YOUR TASK: Give the number of lines below that contain the string "Christmas", and no other text.
==============================
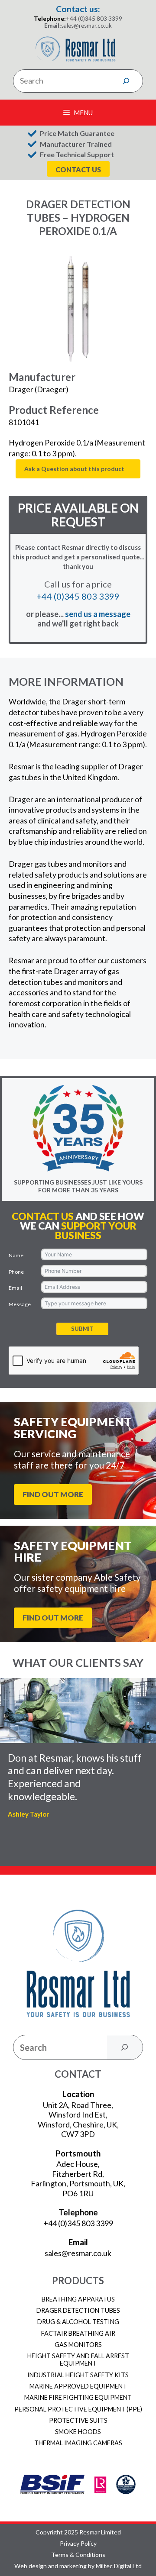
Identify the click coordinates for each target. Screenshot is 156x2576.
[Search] (126, 81)
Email (15, 1288)
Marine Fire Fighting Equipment (78, 2397)
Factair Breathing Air (78, 2333)
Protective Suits (78, 2420)
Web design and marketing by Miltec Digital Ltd (78, 2566)
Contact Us (78, 169)
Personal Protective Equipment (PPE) (78, 2409)
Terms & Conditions (78, 2555)
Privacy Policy (78, 2543)
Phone (16, 1272)
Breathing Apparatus (78, 2299)
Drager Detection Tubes (78, 2310)
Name (16, 1255)
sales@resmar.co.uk (86, 25)
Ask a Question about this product (74, 468)
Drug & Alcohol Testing (78, 2321)
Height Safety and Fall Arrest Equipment (78, 2359)
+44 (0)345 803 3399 (94, 18)
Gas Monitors (78, 2344)
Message (20, 1304)
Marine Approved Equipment (78, 2386)
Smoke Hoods (78, 2431)
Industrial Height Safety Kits (78, 2375)
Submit (82, 1328)
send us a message (97, 614)
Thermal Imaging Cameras (78, 2443)
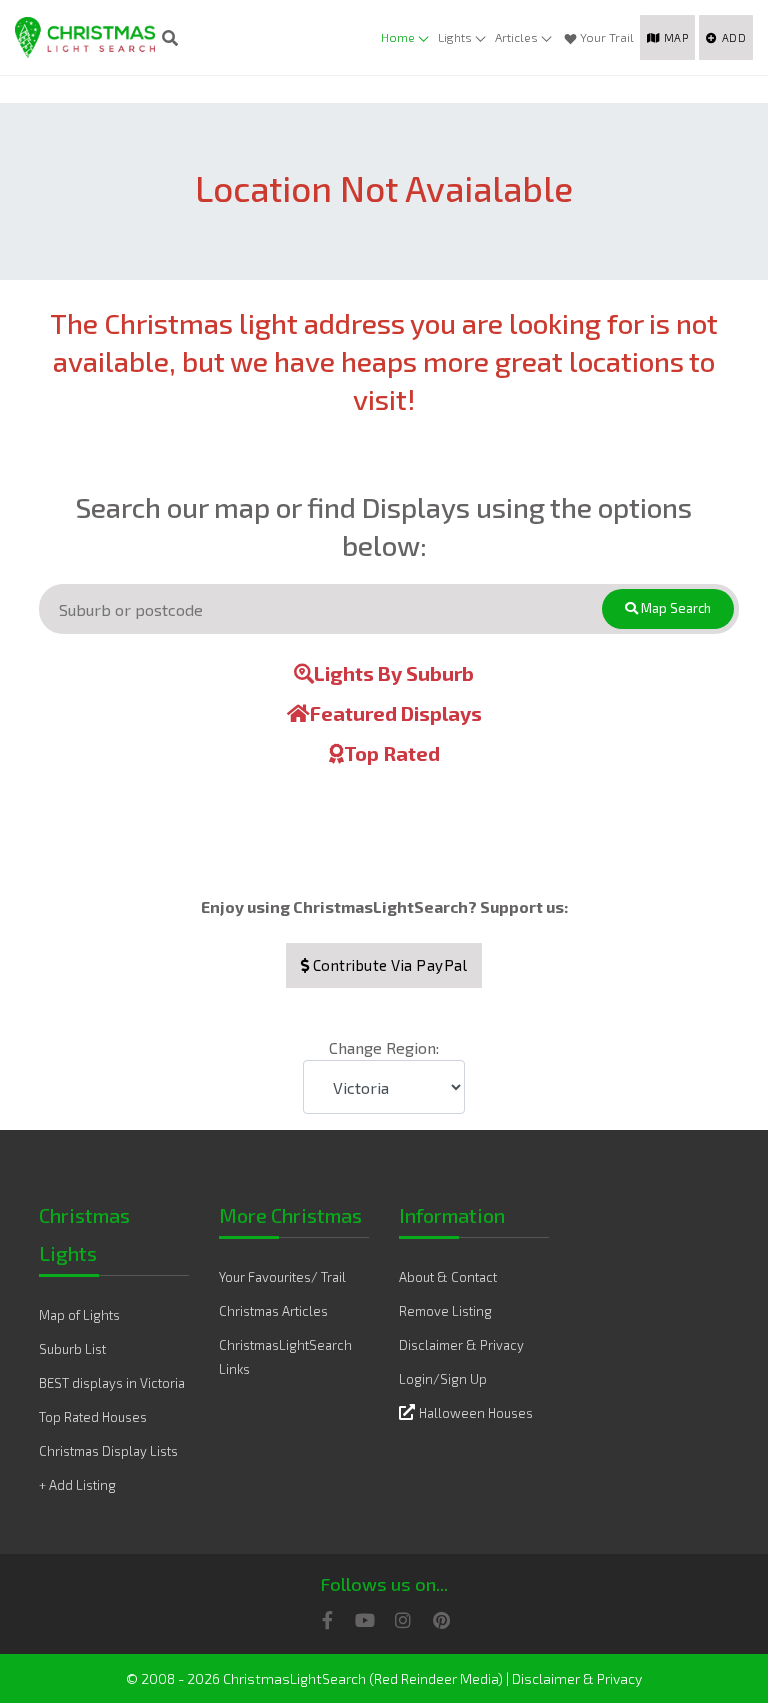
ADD (734, 37)
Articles (516, 37)
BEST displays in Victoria (112, 1383)
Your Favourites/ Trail (282, 1277)
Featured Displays (396, 713)
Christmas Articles (273, 1311)
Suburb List (72, 1349)
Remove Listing (445, 1311)
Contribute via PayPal (388, 965)
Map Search (674, 608)
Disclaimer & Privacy (461, 1345)
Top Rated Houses (93, 1417)
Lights (455, 37)
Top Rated (392, 753)
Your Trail (607, 37)
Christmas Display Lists (108, 1451)
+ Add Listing (77, 1485)
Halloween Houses (476, 1413)
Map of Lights (79, 1315)
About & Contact (448, 1277)
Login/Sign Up (443, 1379)
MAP (676, 37)
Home (398, 37)
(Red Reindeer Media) (436, 1678)
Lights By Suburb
==============================
RESPONSE TO THE TASK: 2